Currency risk is the danger of losing capital due to changes in forex prices. In the context of trading, this is the risk to a trader’s portfolio if currency markets experience strong price changes.
Trading forex itself can be risky, but it’s not just the forex markets that can be directly affected by currency risk.
Due to the interconnectivity of the financial markets, a significant price change in one currency can impact several other currencies, or even other markets such as shares, indices or gold. Imagine you’ve bought gold in USD. If a Federal Reserve interest rate decision causes a depreciation of the dollar, you will lose money on your position as a result of currency risk.
How to hedge against currency risk
To hedge against currency risk, you need another position that will earn you a profit if currency risk causes an existing trade to lose money.
This could mean opening an opposing position for the same value on the same market. This will cancel out your initial trade and mean any loss suffered will be recouped in profit made from your hedged position.
Alternatively, you could trade a forex pair that will earn you profit if a particular currency moves a certain way.
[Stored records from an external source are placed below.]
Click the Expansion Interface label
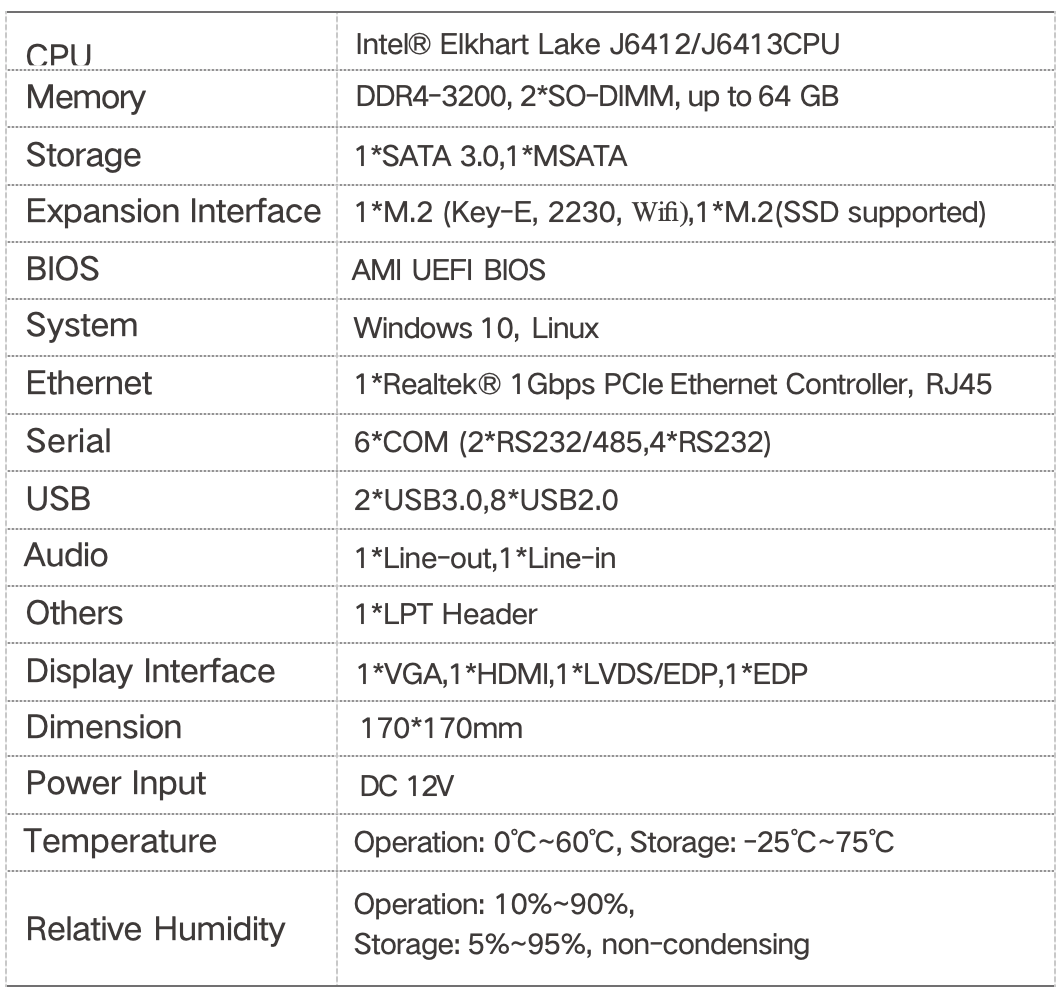This screenshot has width=1064, height=1000. [173, 212]
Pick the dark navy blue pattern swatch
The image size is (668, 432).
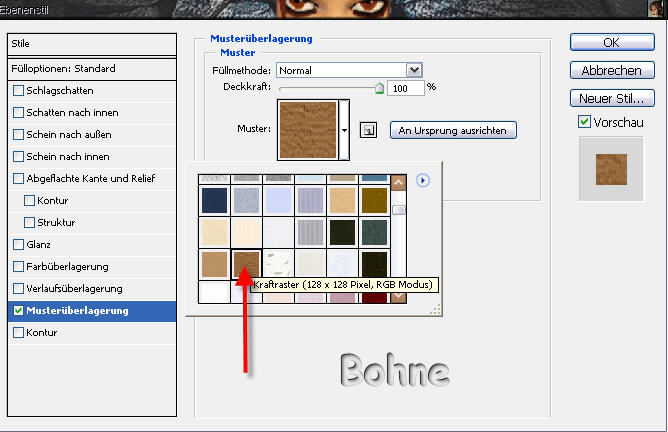pos(213,200)
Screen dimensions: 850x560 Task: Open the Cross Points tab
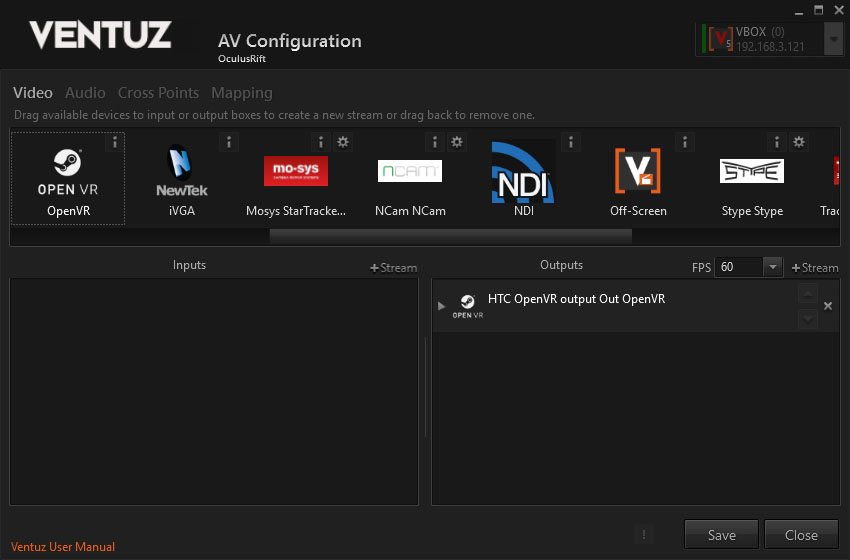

For example, if you’re worried about a rising US dollar hurting your long gold position, you could open a short position on GBP/USD. If USD goes up, any losses in your gold trade may be offset by profits from your GBP/USD trade.
One popular way that traders hedge against market risk is to invest in safe-haven assets. These are markets that don’t typically experience heavy volatility and tend to hold an intrinsic value over a long-term period. Traders will invest in safe-haven assets, such as Gold, during market instability to protect their funds.
Additionally, you can protect against currency risk by applying stop-loss orders to your open positions. These automatically close out your trades if the market price falls below a certain level set by you. You will make a loss on the trade, but it protects you from incurring more substantial losses caused by a sudden or drastic change in currency value.